1. Take the Medical Examination Report to the doctor or clinic that has been recommended by your agent or ICMA.
Alternatively, visit your licensed private physician only if agreed to with ICMA.
2. Attach a passport size photo to page 6, Medical Certificate.
3. Fill in the self declaration on pages 7 and 8 and sign it.
4. Fill in the self declaration “Back and Spine” on page 11 and sign it.
5. Fill in the self declaration “Infectious Disease Immunity Verification” on page 12 together with the Examining Doctor.
6. The doctor shall fill in all other information on pages 6, 7, 9 and 10.
7. When all of the test results are determined, the doctor shall complete page 6, stating whether you do/do not meet the medical requirements. The doctor shall also sign page 6 and affix his/her official stamp.
8. Once all of the pages (6 through 12) are completed, you need to forward all 7 pages and all lab tests to ICMA
before you will be permitted to travel to your ship. You can forward them as follows:
- Scan / email to [email protected]
- Telefax to +47 2335 7901
9. ICMA will contact you with your travel instructions once our Company Medical Advisor has approved your medical examination.
10. Bring your copy of the Medical Examination with you to the ship.
Thank you for carefully following these instructions. By doing so, you will help us to get you onboard your ship in the most timely manner, with your medical documentation in order. If you have any questions, do not
hesitate to contact your Personnel Consultant at ICMA.
Kind regards,
The ICMA Team
November 2008
Page 1
Page 2
Appendix (7) to Medical Management and Disease Prevention Manual, Rev. 4 (E) 26 March 2009
MEDICAL EXAMINATION for EMPLOYMENT
INSTRUCTIONS TO THE DOCTOR
Dear Doctor,
The seafarer you are about to examine is seeking work onboard a cruise vessel operated by Crystal Cruises. Attached you will find a Medical Certificate and a Medical Examination Report that you need
to complete. Please note the following important details:
Medical Certificate
The medical certificate is valid for a period of two years.

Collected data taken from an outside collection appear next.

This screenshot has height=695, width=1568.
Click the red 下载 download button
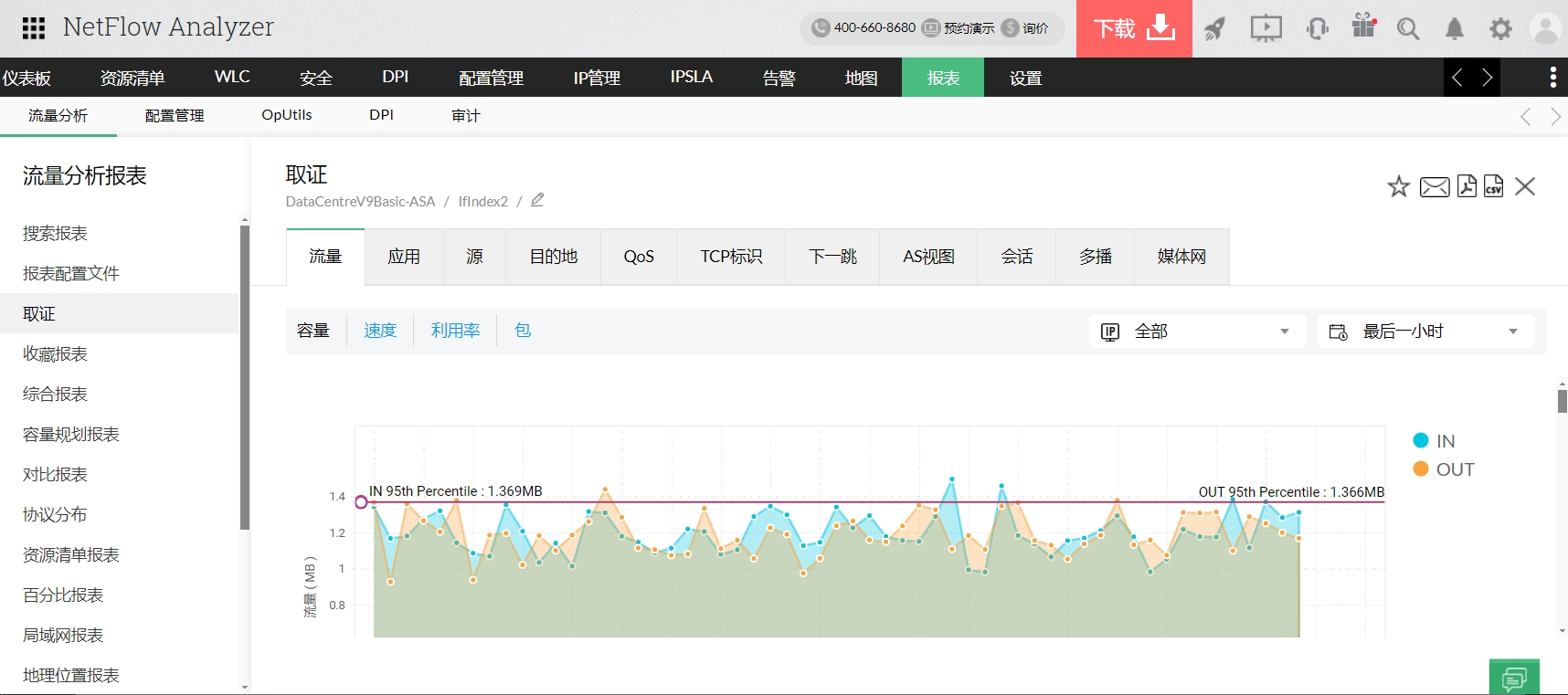[x=1134, y=29]
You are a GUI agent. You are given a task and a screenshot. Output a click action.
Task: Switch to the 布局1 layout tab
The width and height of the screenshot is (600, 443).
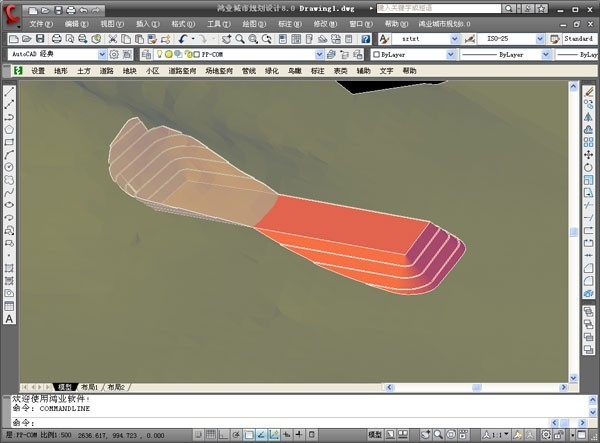click(x=89, y=386)
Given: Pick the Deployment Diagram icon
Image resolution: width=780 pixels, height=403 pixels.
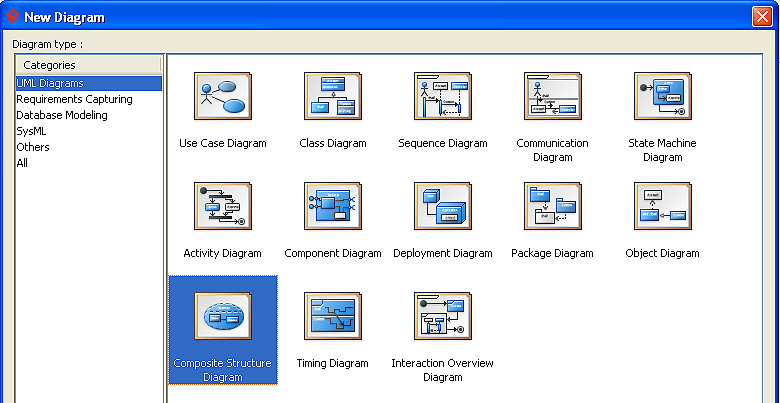Looking at the screenshot, I should click(442, 206).
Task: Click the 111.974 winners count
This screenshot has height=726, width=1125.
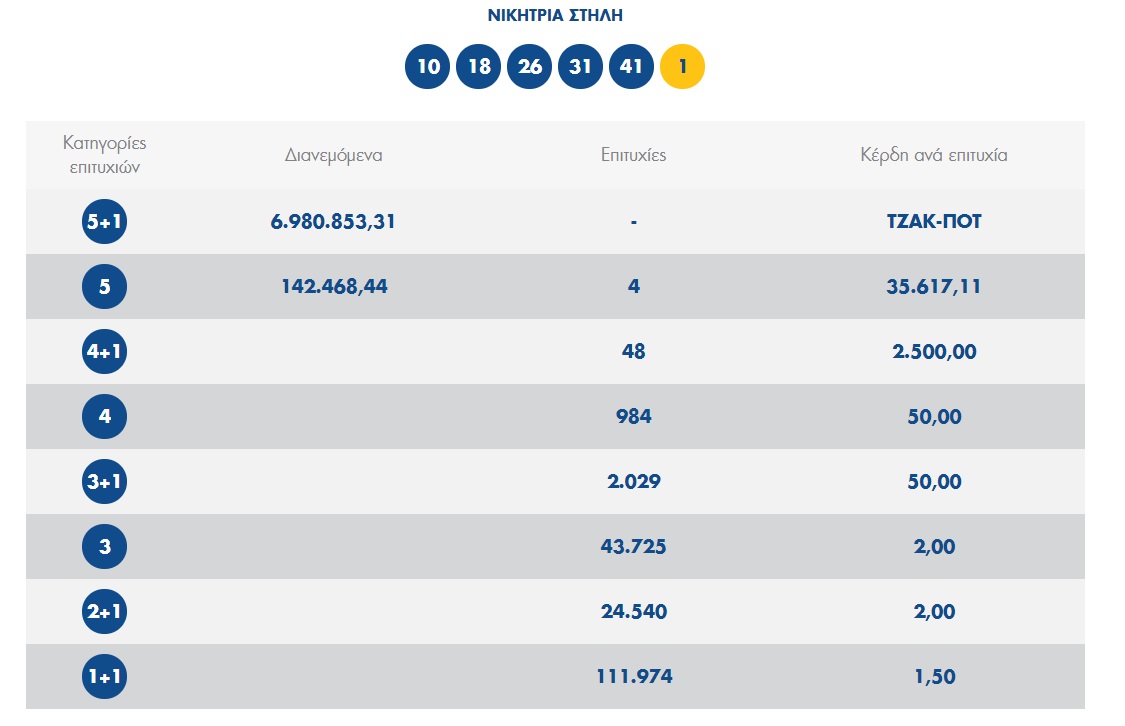Action: (x=634, y=677)
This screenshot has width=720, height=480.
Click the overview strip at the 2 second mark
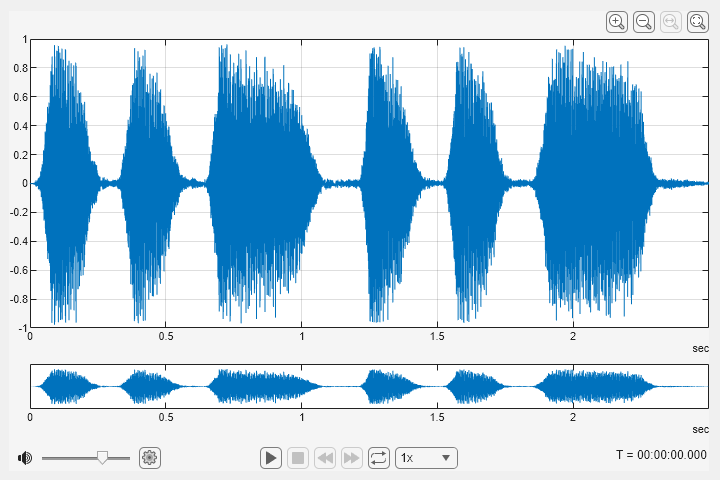click(573, 386)
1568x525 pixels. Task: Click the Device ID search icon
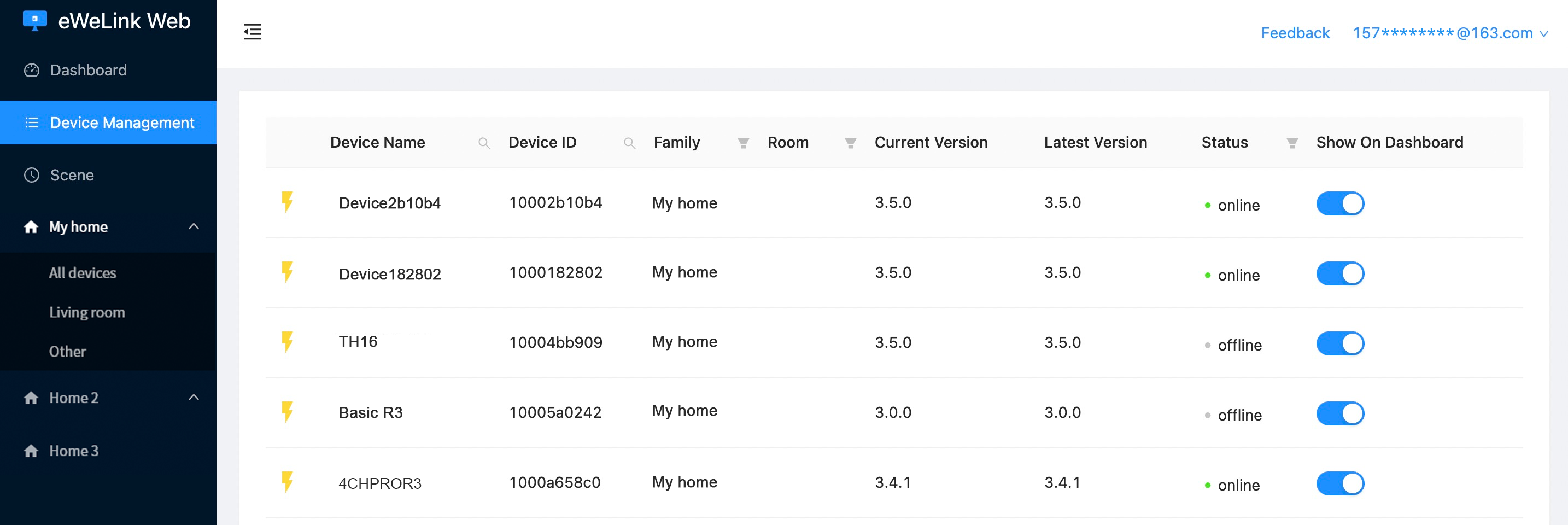629,143

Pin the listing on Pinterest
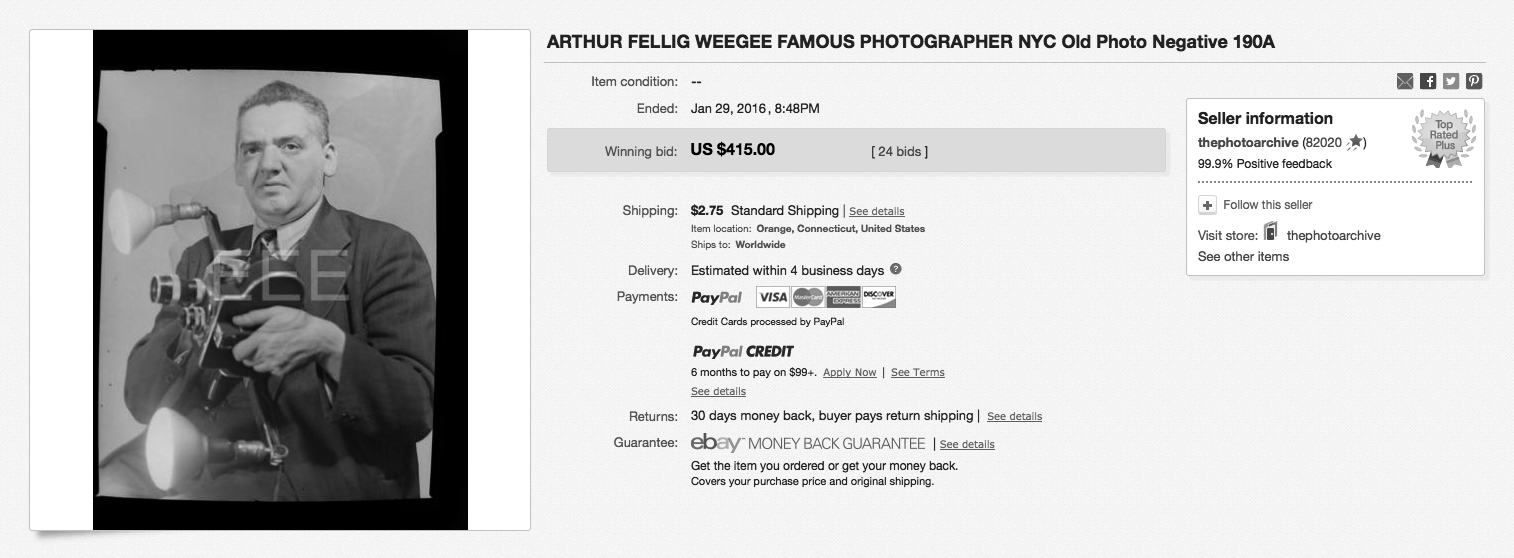1474,82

Ensure that all information for the seafarer is completely filled in, including the ID
(Passport and/or Discharge Book) number on page 6.
Ensure that the attached photograph is the person to be examined. Place your official
stamp partially on the photograph and the document.
Upon completion of the medical examination, be sure to complete all details about your
name, clinic or hospital, and address. Affix your stamp to the Medical Certificate (page 6).
Medical Examination Report
Ensure that the seafarer has completed all voluntary information correctly (pages 7, 8
and 11).
Verify the MMR information on page 12 together with the seafarer, and sign when
completed.
Verify the Personal Medical History information carefully with them. You need to sign as a
witness on page 8.
Please note that no vaccinations are required or authorized, unless specifically requested
by the Employer. See page 7.
Conduct the complete Medical Examination and Summary on pages 9 and 10.
We ask you to specifically check the seafarer’s back and spine for signs of injury or
weakness. Any skeletal weaknesses or injuries will disqualify the seafarer from
employment with us.
We ask you to be thorough and honest in your evaluation of the seafarer.
It is very important that all test results are determined before the Medical Certificate is
completed. Please attach the analysis reports to the Medical Examination Report.
Carefully read the attached Medical Guidelines for Hiring Crystal Shipboard
Personnel.
Thank you for your kind attention to this important medical examination for employment at sea.
Sincerely,
Thomas Carlson General Manager International Cruise Management Agency AS Jernbanetorget 4B, 0154 Oslo, Norway [email protected]
Page 3
Appendix (7) to Medical Management and Disease Prevention Manual, Rev. 4 (E) 26 March 2009
MEDICAL GUIDELINES FOR HIRING CRYSTAL SHIPBOARD PERSONNEL
The employment physical examination should establish that the applicant does not have any mental or
physical disability or disease that interferes with his or her daily work or may in any way endanger the
health of other persons onboard. It should also ensure that the applicant’s visual acuity, color vision and
hearing fulfill the international regulation requirements for his or her type of work onboard.
GENERAL DISQUALIFYING CONDITIONS (NOT FIT FOR SEAGOING EMPLOYMENT)
Any mental, physical or medical condition that may interfere with the ability to function
effectively in daily work onboard, in any emergency, or in any drill.
Conditions that may endanger life or health of others onboard.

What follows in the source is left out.